The Belated Russian Passport

“One fly makes a summer.”—Pudd’nhead Wilson’s Calendar.


A great beer-saloon in the Friedrichstrasse, Berlin, towards mid-afternoon. At a hundred round tables gentlemen sat smoking and drinking; flitting here and there and everywhere were white-aproned waiters bearing foaming mugs to the thirsty. At a table near the main entrance were grouped half a dozen lively young fellows—American students—drinking good-bye to a visiting Yale youth on his travels, who had been spending a few days in the German capital.

“But why do you cut your tour short in the middle, Parrish?” asked one of the students. “I wish I had your chance. What do you want to go home for?”

“Yes,” said another, “what is the idea? You want to explain, you know, because it looks like insanity. Homesick?”

A girlish blush rose in Parrish’s fresh young face, and after a little hesitation he confessed that that was his trouble.

“I was never away from home before,” he said, “and every day I get more and more lonesome. I have not seen a friend for weeks, and it’s been horrible. I meant to stick the trip through, for pride’s sake, but seeing you boys has finished me. It’s been heaven to me, and I can’t take up that companionless dreariness again. If I had company—but I haven’t, you know, so it’s no use. They used to call me Miss Nancy when I was a small chap, and I reckon I’m that yet—girlish and timorous, and all that. I ought to have been a girl! I can’t stand it; I’m going home.”

The boys rallied him good-naturedly, and said he was making the mistake of his life; and one of them added that he ought at least to see St. Petersburg before turning back.

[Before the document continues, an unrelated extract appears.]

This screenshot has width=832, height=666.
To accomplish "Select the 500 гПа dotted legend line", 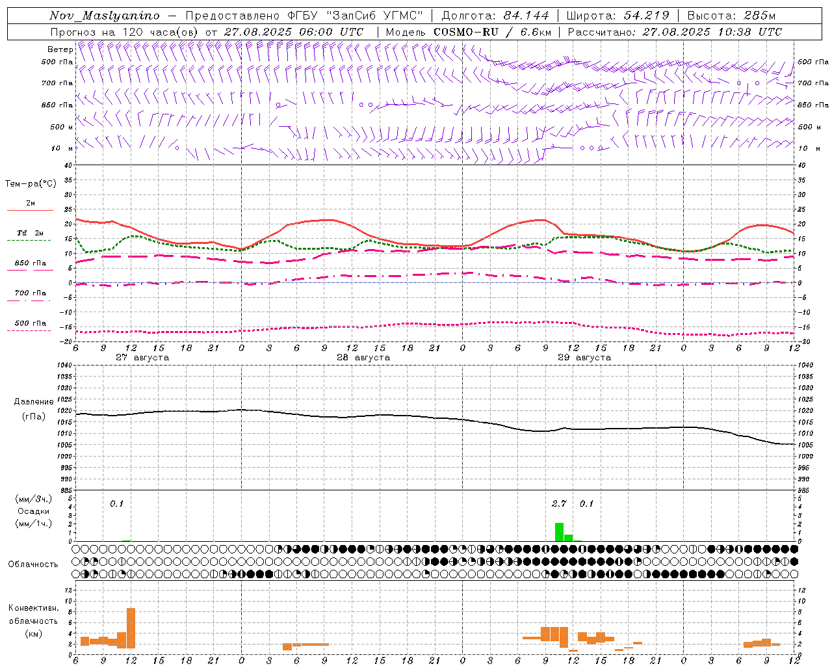I will (30, 330).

“Don’t!” said Parrish, appealingly. “It was my dearest dream, and I’m throwing it away. Don’t say a word more on that head, for I’m made of water, and can’t stand out against anybody’s persuasion. I can’t go alone; I think I should die.” He slapped his breast-pocket, and added: “Here is my protection against a change of mind; I’ve bought ticket and sleeper for Paris, and I leave to-night. Drink, now—this is on me—bumpers—this is for home!”

The good-byes were said, and Alfred Parrish was left to his thoughts and his loneliness. But for a moment only. A sturdy, middle-aged man with a brisk and business-like bearing, and an air of decision and confidence suggestive of military training, came bustling from the next table, and seated himself at Parrish’s side, and began to speak, with concentrated interest and earnestness. His eyes, his face, his person, his whole system, seemed to exude energy. He was full of steam—racing pressure—one could almost hear his gauge-cocks sing. He extended a frank hand, shook Parrish cordially, and said, with a most convincing air of strenuous conviction:

“Ah, but you mustn’t; really you mustn’t; it would be the greatest mistake; you would always regret it. Be persuaded, I beg you; don’t do it—don’t!”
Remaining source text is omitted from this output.